## WHAT THE TASK ASKS
Print exactly the lines that run from the one containing "The height and width of the screenshot is (819, 1456)." to the final line of the data, both included, and print none of the pictures.
··· SUPPLIED RECORDS
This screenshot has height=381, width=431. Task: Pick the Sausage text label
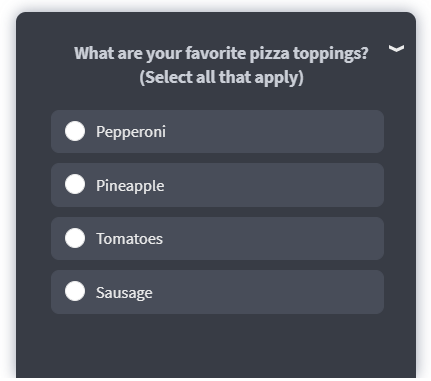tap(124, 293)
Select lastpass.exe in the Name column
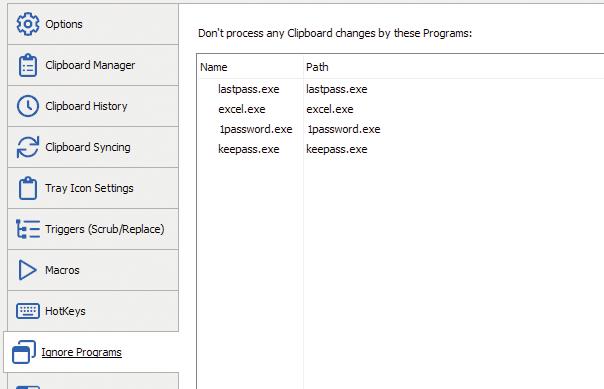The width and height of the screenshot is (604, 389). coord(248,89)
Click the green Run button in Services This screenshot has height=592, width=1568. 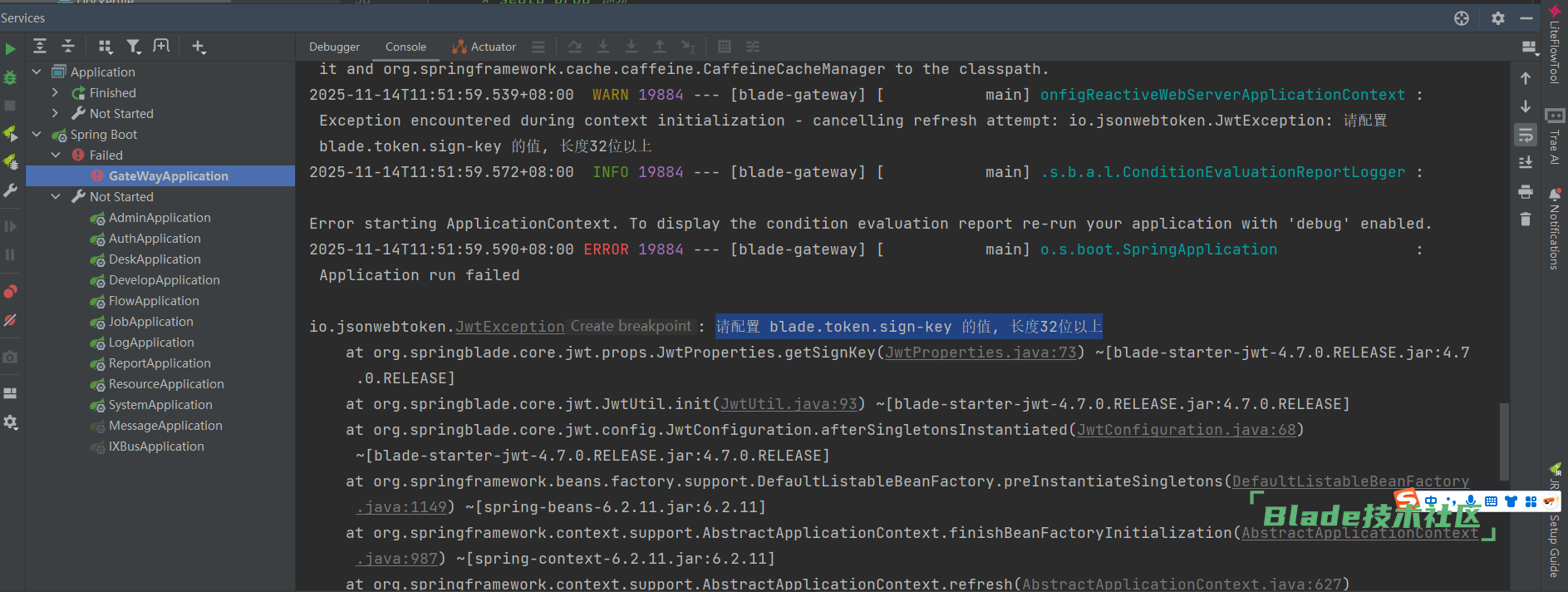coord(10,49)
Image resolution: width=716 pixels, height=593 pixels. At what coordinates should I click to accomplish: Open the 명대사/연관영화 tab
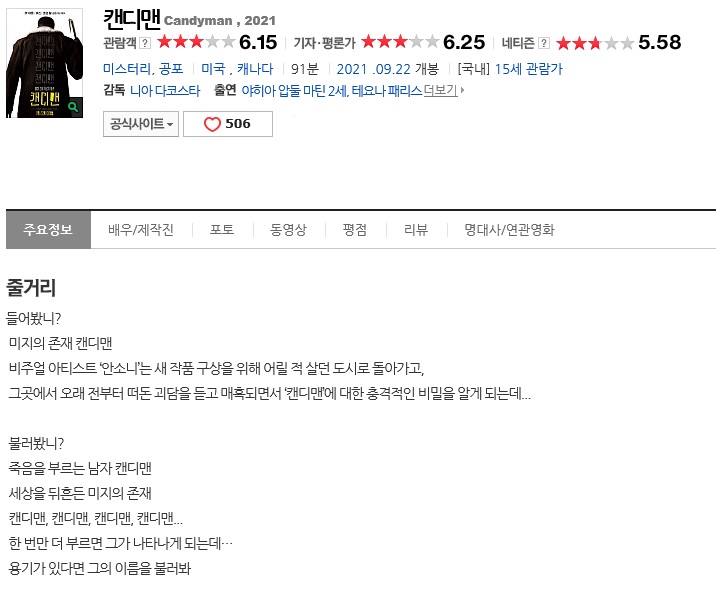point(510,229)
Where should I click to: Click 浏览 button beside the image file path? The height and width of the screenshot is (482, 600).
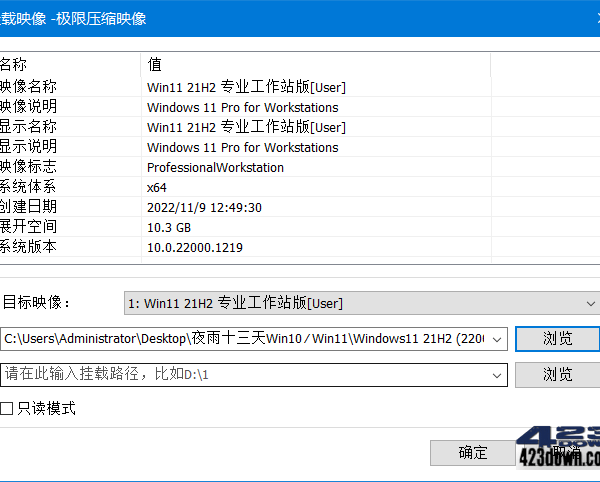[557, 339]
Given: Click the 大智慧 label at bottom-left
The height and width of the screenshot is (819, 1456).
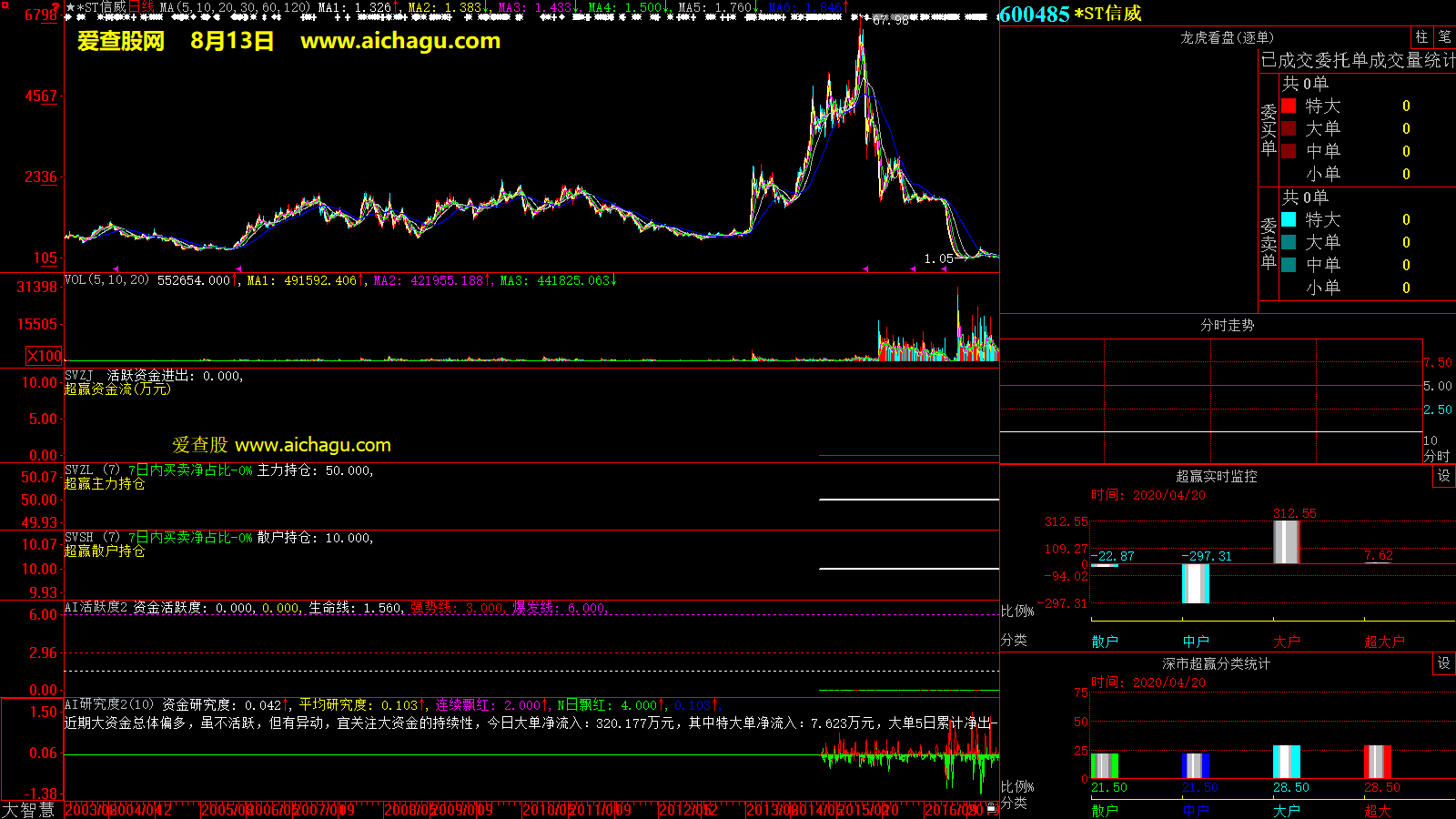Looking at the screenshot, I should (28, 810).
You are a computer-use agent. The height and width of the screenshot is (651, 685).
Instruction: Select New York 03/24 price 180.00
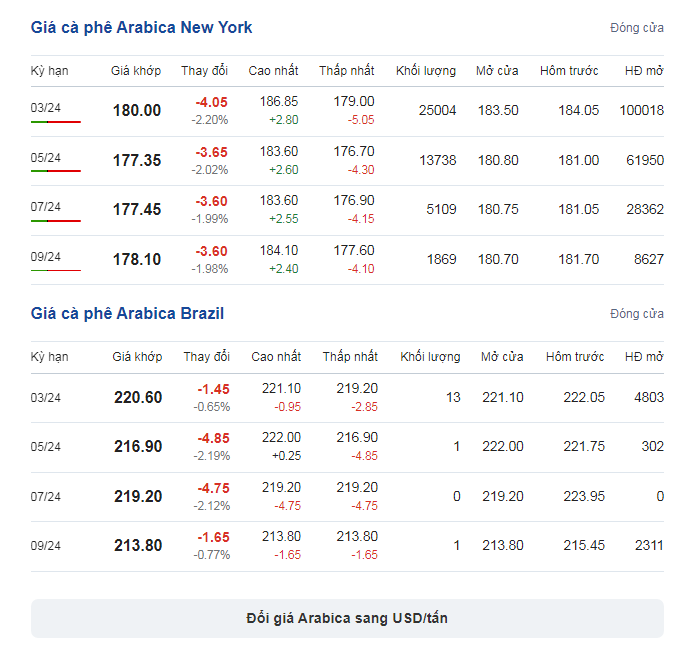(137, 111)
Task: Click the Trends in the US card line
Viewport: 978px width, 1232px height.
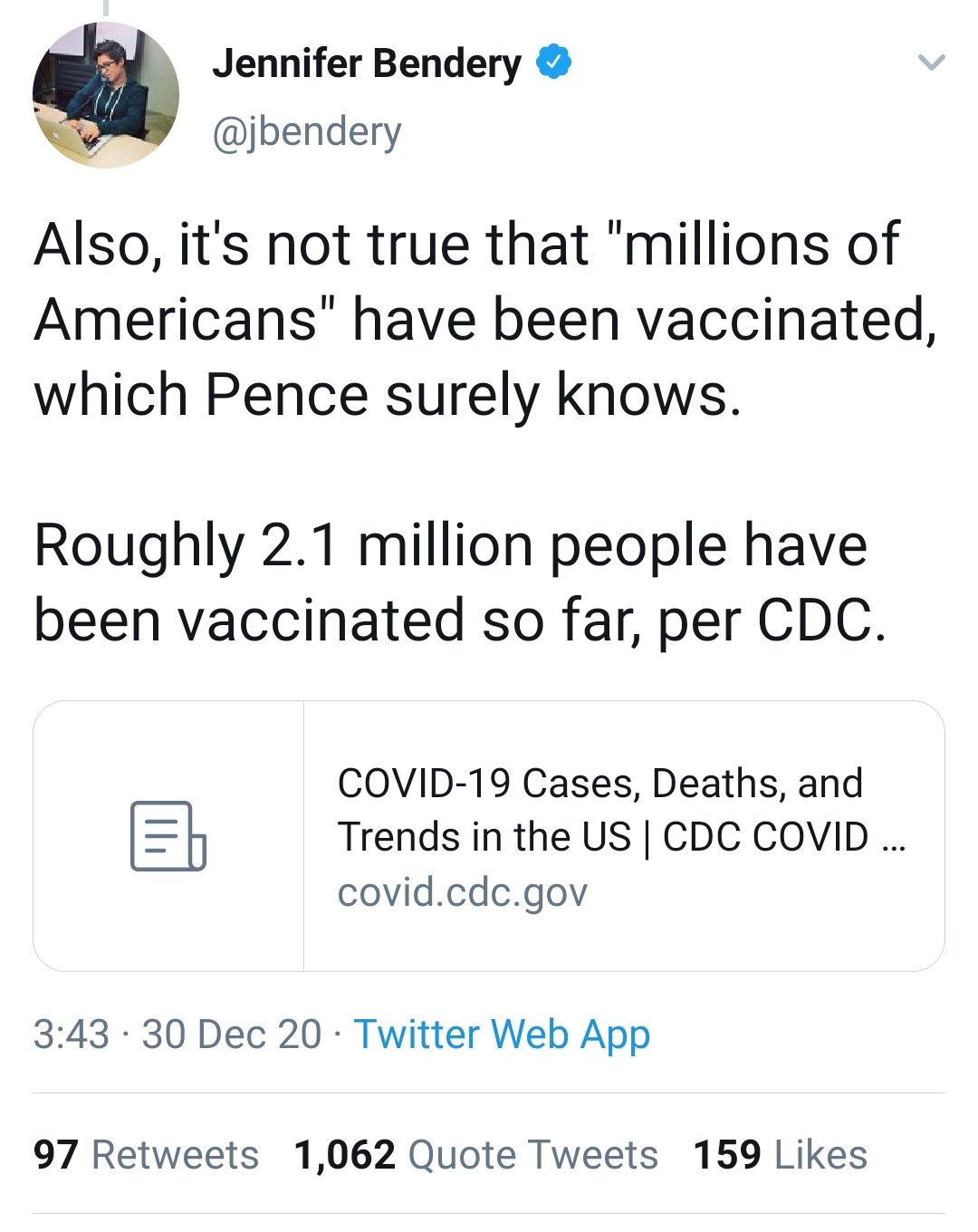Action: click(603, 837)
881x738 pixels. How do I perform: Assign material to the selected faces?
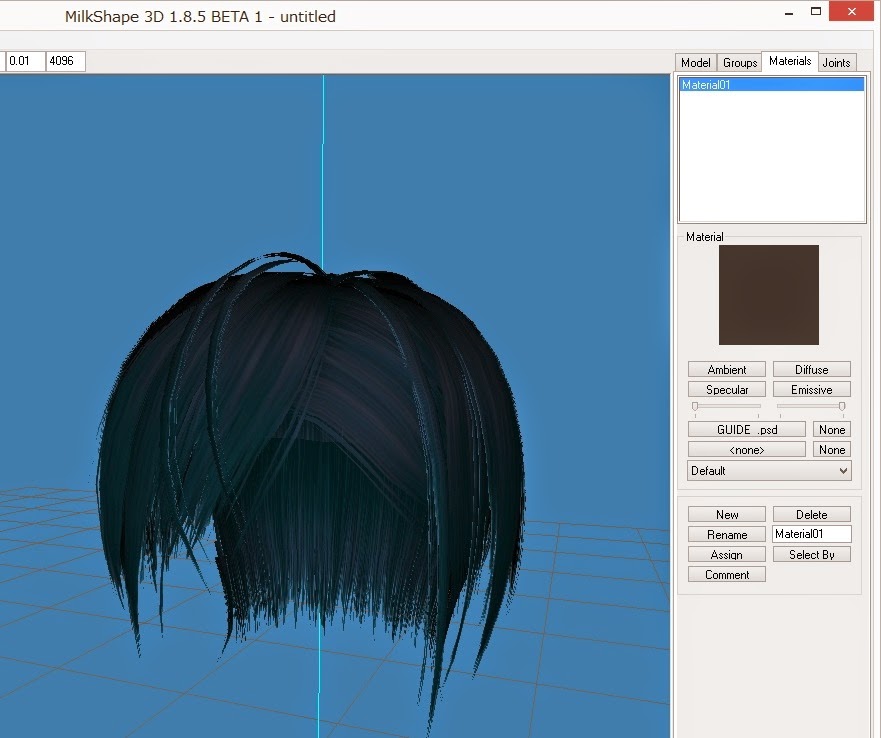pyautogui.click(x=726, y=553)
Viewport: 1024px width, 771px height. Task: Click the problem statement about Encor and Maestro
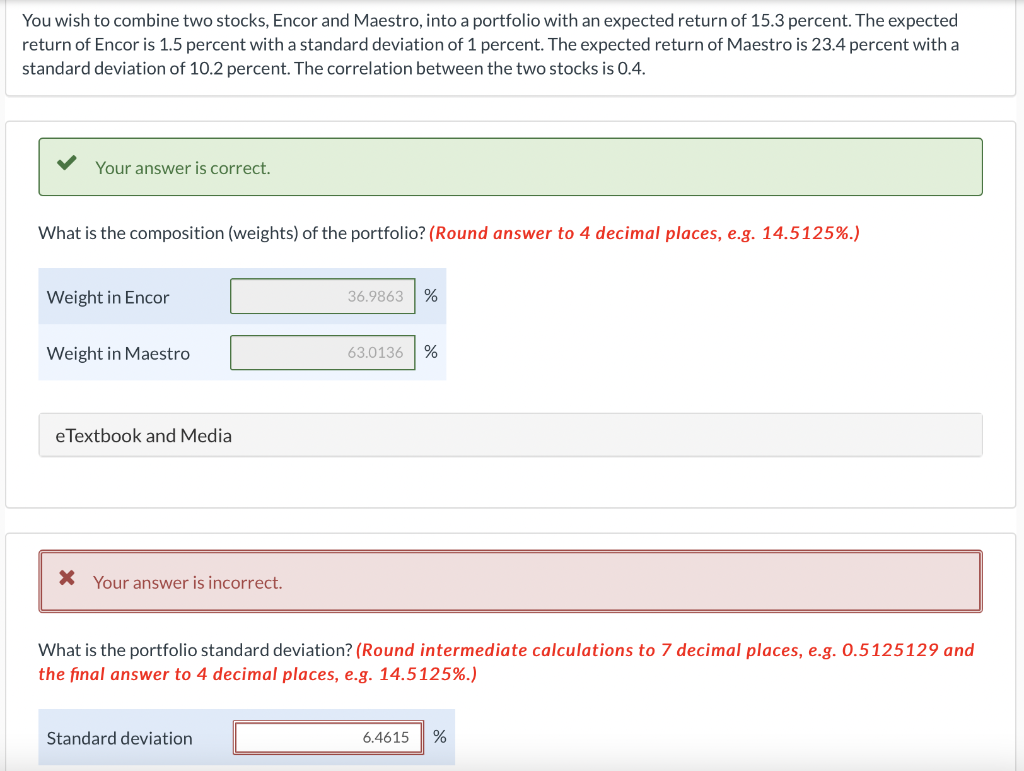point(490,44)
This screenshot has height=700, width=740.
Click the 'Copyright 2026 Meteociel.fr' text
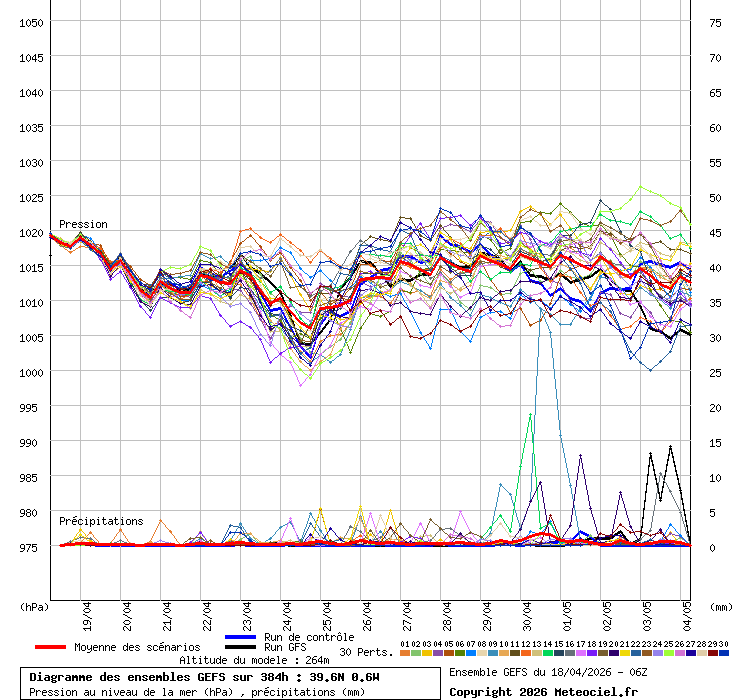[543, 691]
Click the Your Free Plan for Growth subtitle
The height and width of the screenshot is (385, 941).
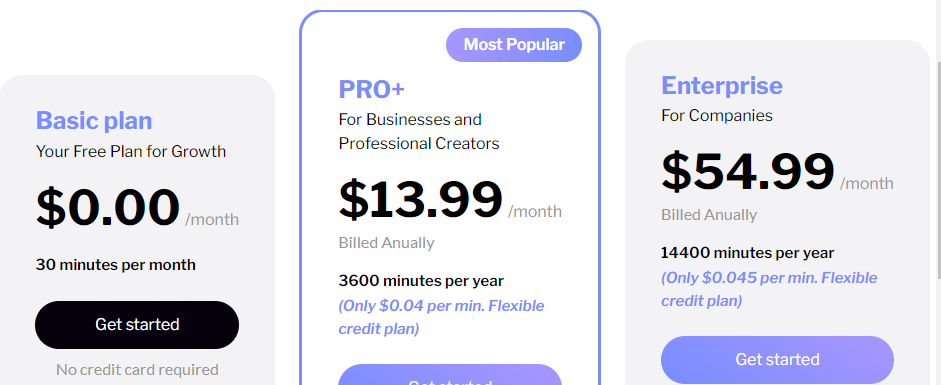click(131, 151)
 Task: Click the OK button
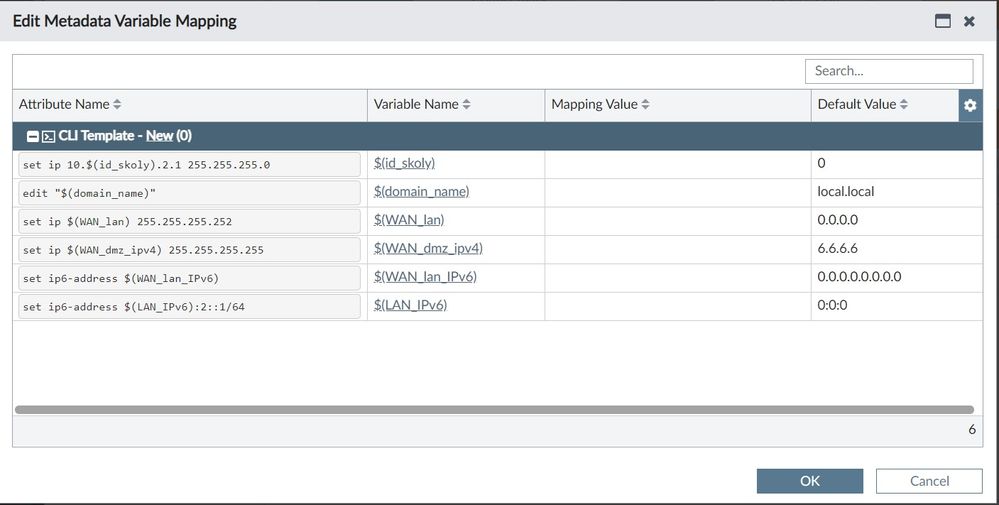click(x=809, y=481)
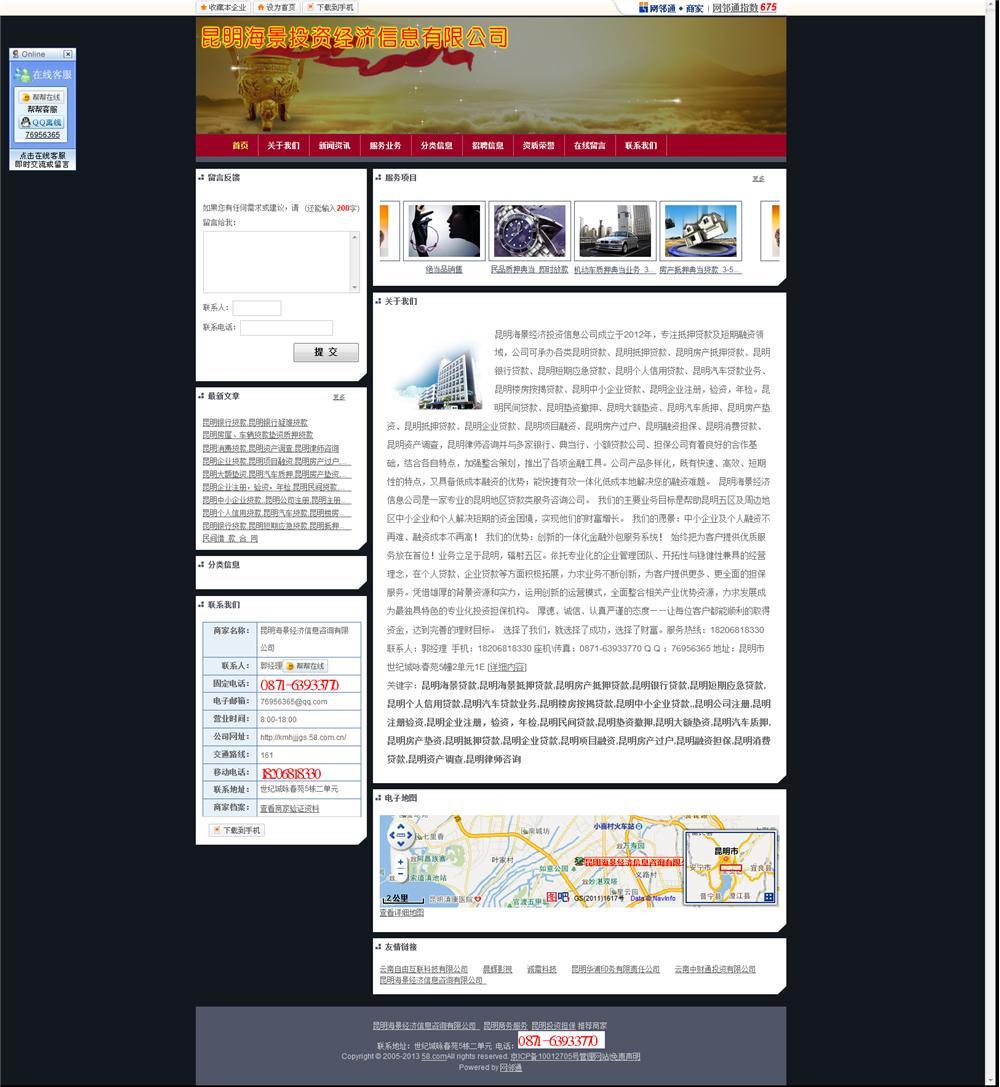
······
## SOLVED EXERCISE
The height and width of the screenshot is (819, 1456).
Looking at the screenshot, I should (28, 810).
You are a computer-use agent. The height and width of the screenshot is (651, 685).
Instruction: Select New York 03/24 price 180.00
(137, 111)
Task: Click the Trends in the US card line
Viewport: 978px width, 1232px height.
Action: click(603, 837)
881x738 pixels. How do I perform: Assign material to the selected faces?
pyautogui.click(x=726, y=553)
Viewport: 1024px width, 771px height. Task: Click the problem statement about Encor and Maestro
point(490,44)
This screenshot has height=700, width=740.
Click the 'Copyright 2026 Meteociel.fr' text
[543, 691]
Click the Your Free Plan for Growth subtitle
The height and width of the screenshot is (385, 941).
click(131, 151)
 Task: Click the OK button
click(x=809, y=481)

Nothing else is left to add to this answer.